But now we get extended boasts about the writer's children, exotic holidays, new cars, cats, dogs and grandchildren. As the years pass by, we've also noticed a depressing increase in the amount of news about illnesses and bereavements.
Length and lack of care
One thing these circulars have in common is that they're far longer than the hand-written notes they've replaced. They can go on for anything up to four pages. This year's verbosity victory went to one that looked like only two, but was printed in a font so small that the author managed to pack in 3,000 words that were unreadable without the help of a magnifying glass.
Another common feature is that the quality of writing leaves much to be desired. Elementary grammatical mistakes abound, as do apostrophe abuse and the curious but widespread belief that sentences should end with exclamation marks! One of this year's scribes seemed to think that one such mark is never enough and that there should be at least four of them!!!!
Worst of all, the writing is undisciplined, long-winded and shows little sign of any editing at all - even though the technology makes it so easy to delete words and sentences as you go along.
This brings me to why I think word processing has a lot to answer for when it comes to explaining why something that might have been expected to improve the way we write has actually had the opposite effect.
One step to the finished article
The trouble is that professional-looking fonts make a first draft look just as finished and professional as the final draft used to look after you'd been through quite a lot of stages - at each one of which there would be further scope for correction, editing and stylistic improvement.
As you went from one step to the next, the manuscript gradually looked better than it did earlier on, until you eventually reached publication day when the pages looked as pristine and professional as today's word-processed draft already looks at stage (1).

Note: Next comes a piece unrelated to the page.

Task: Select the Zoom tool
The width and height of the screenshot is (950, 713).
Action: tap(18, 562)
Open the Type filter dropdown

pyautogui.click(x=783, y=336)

For those too young to remember the process, it went something like this:
- Hand-written version (for one particularly difficult chapter of a book I wrote 30 years ago, only about about one sentence a page survived without being crossed out or amended, which meant throwing out 19 pages for every one I kept), followed by
- the author's amateurishly typed version, with much Tippex and scissors & pasting before handing it to
- a secretary who typed a neat version which
- still needed further editing and amendments before
- the final typed version was submitted to publisher who would eventually send back
- galley-proofs for copy editing (with minor changes still possible) before
- PUBLICATION OF THE ARTICLE/BOOK
More means worse?
I realise that, in saying all this, it might look as though I'm taking a 'holier than thou' attitude towards writers who regard the Christmas circular as a practical way of improving their communication of family news to friends and relations.
But I'm not claiming to be immune from the negative impact that computers are having on the way we write - if only because I know that I rarely spend as much time, or take as much care, when writing posts for this blog as I do when I'm writing for a more traditional form publication.
But I do find it all rather worrying because of the way that computerised word-processing has reduced the amount of quality control that once went into what we wrote.
This, coupled with the seemingly infinite expansion of written information made possible by the internet, means that more very often does mean worse - which might not matter were it not for the fact that you have to plough your way through so much poorly-written prose to discover what's worth reading and what isn't.